» Activity
Would you reproduce every line of the material exactly?

» Task input
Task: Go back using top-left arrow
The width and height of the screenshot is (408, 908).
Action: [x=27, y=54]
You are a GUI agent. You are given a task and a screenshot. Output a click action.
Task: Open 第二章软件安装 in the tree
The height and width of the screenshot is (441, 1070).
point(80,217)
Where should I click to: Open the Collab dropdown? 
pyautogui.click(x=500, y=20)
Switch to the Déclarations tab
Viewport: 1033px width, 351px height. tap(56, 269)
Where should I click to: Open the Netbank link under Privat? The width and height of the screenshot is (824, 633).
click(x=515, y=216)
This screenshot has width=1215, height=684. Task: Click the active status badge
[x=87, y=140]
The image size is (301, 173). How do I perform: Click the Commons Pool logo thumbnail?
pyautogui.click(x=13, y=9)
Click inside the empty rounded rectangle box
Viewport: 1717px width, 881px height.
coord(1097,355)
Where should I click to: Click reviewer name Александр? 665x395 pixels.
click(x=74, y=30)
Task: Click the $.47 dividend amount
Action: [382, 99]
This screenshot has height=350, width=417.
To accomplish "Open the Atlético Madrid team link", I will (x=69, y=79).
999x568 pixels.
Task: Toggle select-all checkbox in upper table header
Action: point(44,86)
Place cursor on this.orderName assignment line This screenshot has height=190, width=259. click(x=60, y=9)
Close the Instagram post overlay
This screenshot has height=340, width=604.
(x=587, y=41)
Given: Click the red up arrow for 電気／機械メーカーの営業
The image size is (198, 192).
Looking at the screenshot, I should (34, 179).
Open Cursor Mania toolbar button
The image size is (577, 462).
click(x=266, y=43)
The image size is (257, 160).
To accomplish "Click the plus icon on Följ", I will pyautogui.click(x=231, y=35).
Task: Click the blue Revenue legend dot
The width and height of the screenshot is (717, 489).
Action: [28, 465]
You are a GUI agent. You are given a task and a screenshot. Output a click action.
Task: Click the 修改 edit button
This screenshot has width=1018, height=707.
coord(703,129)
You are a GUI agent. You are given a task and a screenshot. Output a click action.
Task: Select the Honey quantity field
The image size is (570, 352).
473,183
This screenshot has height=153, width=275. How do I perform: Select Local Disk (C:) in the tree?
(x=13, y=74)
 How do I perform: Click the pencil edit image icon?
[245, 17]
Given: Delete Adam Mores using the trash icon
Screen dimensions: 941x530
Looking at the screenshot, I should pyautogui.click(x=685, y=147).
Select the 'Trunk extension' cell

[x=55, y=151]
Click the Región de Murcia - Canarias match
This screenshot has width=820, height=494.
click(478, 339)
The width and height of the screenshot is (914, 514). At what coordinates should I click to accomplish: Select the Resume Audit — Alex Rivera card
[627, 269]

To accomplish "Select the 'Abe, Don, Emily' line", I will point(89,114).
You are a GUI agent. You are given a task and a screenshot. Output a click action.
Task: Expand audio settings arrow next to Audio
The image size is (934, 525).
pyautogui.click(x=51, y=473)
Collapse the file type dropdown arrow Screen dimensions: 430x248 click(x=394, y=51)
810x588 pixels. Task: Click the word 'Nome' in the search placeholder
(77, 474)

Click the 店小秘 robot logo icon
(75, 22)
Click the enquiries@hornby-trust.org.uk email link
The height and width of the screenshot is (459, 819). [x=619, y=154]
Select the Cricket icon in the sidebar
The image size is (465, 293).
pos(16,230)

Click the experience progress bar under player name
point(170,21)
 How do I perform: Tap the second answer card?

» Result below
Task: Go back using top-left arrow
The width and height of the screenshot is (408, 908).
Action: [x=27, y=54]
You are a GUI agent. You are given a task and a screenshot. Output a click action.
Task: Open 第二章软件安装 in the tree
The height and width of the screenshot is (441, 1070).
point(80,217)
Where should I click to: Open the Collab dropdown? 
pyautogui.click(x=500, y=20)
Switch to the Déclarations tab
Viewport: 1033px width, 351px height. tap(56, 269)
Where should I click to: Open the Netbank link under Privat? The width and height of the screenshot is (824, 633).
click(x=515, y=216)
This screenshot has width=1215, height=684. Task: Click the active status badge
[x=87, y=140]
The image size is (301, 173). How do I perform: Click the Commons Pool logo thumbnail?
pyautogui.click(x=13, y=9)
Click inside the empty rounded rectangle box
Viewport: 1717px width, 881px height.
coord(1097,355)
Where should I click to: Click reviewer name Александр? 665x395 pixels.
click(x=74, y=30)
Task: Click the $.47 dividend amount
Action: [382, 99]
This screenshot has height=350, width=417.
To accomplish "Open the Atlético Madrid team link", I will (x=69, y=79).
999x568 pixels.
Task: Toggle select-all checkbox in upper table header
Action: point(44,86)
Place cursor on this.orderName assignment line This screenshot has height=190, width=259. click(x=60, y=9)
Close the Instagram post overlay
This screenshot has height=340, width=604.
(x=587, y=41)
Given: Click the red up arrow for 電気／機械メーカーの営業
The image size is (198, 192).
Looking at the screenshot, I should (34, 179).
Open Cursor Mania toolbar button
The image size is (577, 462).
click(x=266, y=43)
The image size is (257, 160).
To accomplish "Click the plus icon on Följ", I will pyautogui.click(x=231, y=35).
Task: Click the blue Revenue legend dot
The width and height of the screenshot is (717, 489).
Action: [28, 465]
You are a GUI agent. You are given a task and a screenshot. Output a click action.
Task: Click the 修改 edit button
This screenshot has width=1018, height=707.
coord(703,129)
You are a GUI agent. You are given a task and a screenshot. Output a click action.
Task: Select the Honey quantity field
The image size is (570, 352).
473,183
This screenshot has height=153, width=275. How do I perform: Select Local Disk (C:) in the tree?
(x=13, y=74)
 How do I perform: Click the pencil edit image icon?
[245, 17]
Given: Delete Adam Mores using the trash icon
Screen dimensions: 941x530
Looking at the screenshot, I should pyautogui.click(x=685, y=147).
Select the 'Trunk extension' cell

[x=55, y=151]
Click the Región de Murcia - Canarias match
This screenshot has width=820, height=494.
click(478, 339)
The width and height of the screenshot is (914, 514). At what coordinates should I click to accomplish: Select the Resume Audit — Alex Rivera card
[627, 269]

To accomplish "Select the 'Abe, Don, Emily' line", I will point(89,114).
You are a GUI agent. You are given a task and a screenshot. Output a click action.
Task: Expand audio settings arrow next to Audio
The image size is (934, 525).
pyautogui.click(x=51, y=473)
Collapse the file type dropdown arrow Screen dimensions: 430x248 click(x=394, y=51)
810x588 pixels. Task: Click the word 'Nome' in the search placeholder
(77, 474)

Click the 店小秘 robot logo icon
(75, 22)
Click the enquiries@hornby-trust.org.uk email link
The height and width of the screenshot is (459, 819). [x=619, y=154]
Select the Cricket icon in the sidebar
The image size is (465, 293).
pos(16,230)

Click the experience progress bar under player name
point(170,21)
 How do I perform: Tap the second answer card?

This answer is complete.